Sixty-six patients (89%) received hydroxyurea (HU), which was discontinued in six cases: three patients switched to anagrelide because of toxicity (lower limb ulcers), and three patients switched to thalidomide and prednisone because of therapeutic failure. Three patients were treated only with supportive care (transfusion). Three patients received no specific treatment during the course of this study because they presented as clinically stable and had blood counts similar to the normal range.

A splenectomy was performed in two patients, and three others received splenic radiotherapy to control the symptoms. Only one patient was eligible for allogeneic bone marrow transplantation, and he achieved complete remission, which was maintained by the end of this study (15 months of disease-free survival).

Thrombotic events were observed in 13 (18%) patients (arterial occlusion in seven and venous thrombosis in six); only one event occurred during thalidomide treatment. There was no other relationship between these events and the therapy applied or any other clinical or laboratory variable.

V617F JAK2 mutation analysis

A V617F JAK2 mutation was detected in 32 cases (47%). Patients with the mutation presented a shorter overall survival (39% vs. 77%), although this difference was not significant (p = 0.448) (Figure 1.

Figure 1.

Overall survival of patients according to V617F JAK2 mutation status.

(0.02MB).
Risk stratification and clinical endpoints

According to the Lille score, most patients presented a low risk (73.5%) (Table 2. The IPSS classification is described in Table 3.

Table 3.

Risk stratification according to the Lille and IPSS scores.

IPSS 
Low  15 (26%) 
Intermediate-1  23 (32%) 
Intermediate-2  19 (26%) 
High  15 (31%) 
Lille   
Low  53 (73.5%) 
Intermediate  13 (18%) 
High  5 (7%) 

During the analysis period, 15 deaths were recorded: nine due to infectious complications, three after a blast crisis (occurring a median of 45 months after the diagnosis), and three others by causes not related to the disease.

According to the Lille classification, no significant difference was observed in overall survival (Figure 1. However, in the IPSS data, patients classified in the high-risk groups (high and int-2 scores) showed a significantly lower overall survival than patients in the low-risk groups (int-1 and low) (p = 0.02) (Figure 2.

Figure 2.

Overall survival of patients according to the IPSS.

(0.03MB).

There was no significant difference in overall survival when patients were stratified according to myelofibrosis grade (p = 0.81). We did not find a correlation between myelofibrosis grade and IPSS score (p = 0.59).

DISCUSSION

Myelofibrosis is a myeloproliferative stem cell disorder that is curable exclusively by allogeneic hematopoietic stem cell transplantation. It also has substantial patient morbidity and mortality, which results in an important need for improved therapies. Recent advances in the understanding of the pathogenetic mechanisms underlying this disease have led to many clinical trials evaluating novel therapies, such as ruxolitinib, which is the first JAK2 inhibitor approved by the FDA for the treatment of patients with intermediate- or high-risk myelofibrosis (13-15). Clinical trials of these compounds have demonstrated improvement in constitutional symptoms and splenomegaly in patients with both mutated and wild-type JAK2 PMF (16,17).
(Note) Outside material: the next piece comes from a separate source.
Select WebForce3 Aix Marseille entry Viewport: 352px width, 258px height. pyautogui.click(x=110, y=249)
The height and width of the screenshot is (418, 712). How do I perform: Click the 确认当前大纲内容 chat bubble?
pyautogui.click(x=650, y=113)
However, the development and validation of useful tools to determine the prognosis and estimate survival is necessary for better management of these patients. Although the association was not significant, our findings suggest that positivity for the JAK2 (V617F) mutation in our group of patients may be associated with poorer survival. Published data regarding the role of the JAK2 (V617F) mutation in the prediction of the survival of PMF patients reveal contradictory results. Campbell et al. showed that patients positive for the mutation had a shorter overall survival, even after correction for confounding factors (p = 0.01) (18). However, a recent study showed that a positive qualitative test for the V617F mutation does not predict survival but that patients with a lower V617F allele burden presented a worse survival, which most likely indicates the presence of an overriding V617F-negative clone that confers a more aggressive disease phenotype (19,20).
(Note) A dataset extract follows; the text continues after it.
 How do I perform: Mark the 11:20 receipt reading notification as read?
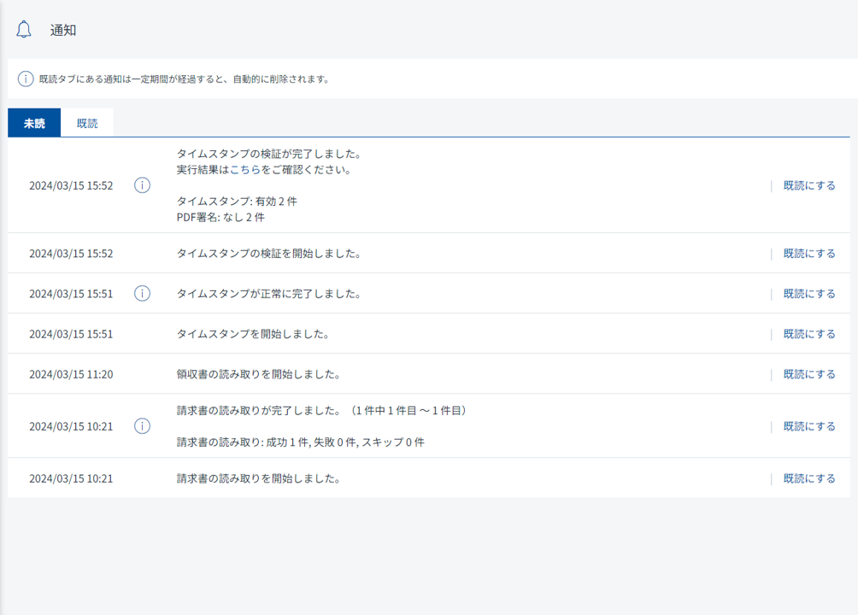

Although important for the differential diagnosis of PMF with ET, the myelofibrosis grade based on the Baumeister scale was not correlated with survival or the IPSS score. Most of our patients presented with grade 3 or 4 (76%).
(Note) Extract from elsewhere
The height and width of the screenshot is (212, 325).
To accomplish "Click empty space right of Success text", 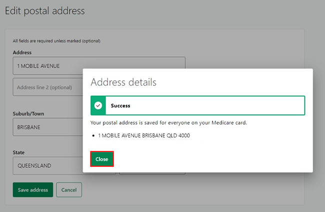I will pyautogui.click(x=215, y=106).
Our study also demonstrated that the IPSS is an appropriate method for identifying patients with a worse overall survival, which agrees with data from other studies (8,9,21). Patients classified as high-risk (high and intermediate-2 scores) showed a significantly lower overall survival than low-risk patients (intermediate-1 and low scores). In addition to demonstrating the efficacy of the IPSS for prognosis evaluation in myelofibrosis, our results also demonstrate the limitations of the Lille score in determining risk for patients with a more severe disease. The Lille score model was initially designed using 195 patients with PMF. As described in other studies, the Lille score is capable of identifying a well-defined group of patients with a good prognosis but fails to clearly identify patients with a very poor prognosis and those with an intermediate prognosis. This issue may be partially explained by the reliance of the score on the hemoglobin level because leukopenia and leukocytosis greater than 30×109/L are infrequent at the time of the PMF diagnosis (8,22). In fact, in our population, only two patients presented leukocytosis greater than 30×109/L, and six presented with leukocytosis <4×109/L at diagnosis.

These findings corroborate the evidence indicating that the IPSS must be evaluated for all patients recently diagnosed as having PMF. In addition to predicting survival, it is a helpful tool to evaluate therapeutic options; it is easy to calculate and requires the evaluation of only simple clinical and laboratory data. Other clinical trials should be encouraged to better evaluate the influence of the IPSS score in predicting the response to the new drugs available for the treatment of PMF.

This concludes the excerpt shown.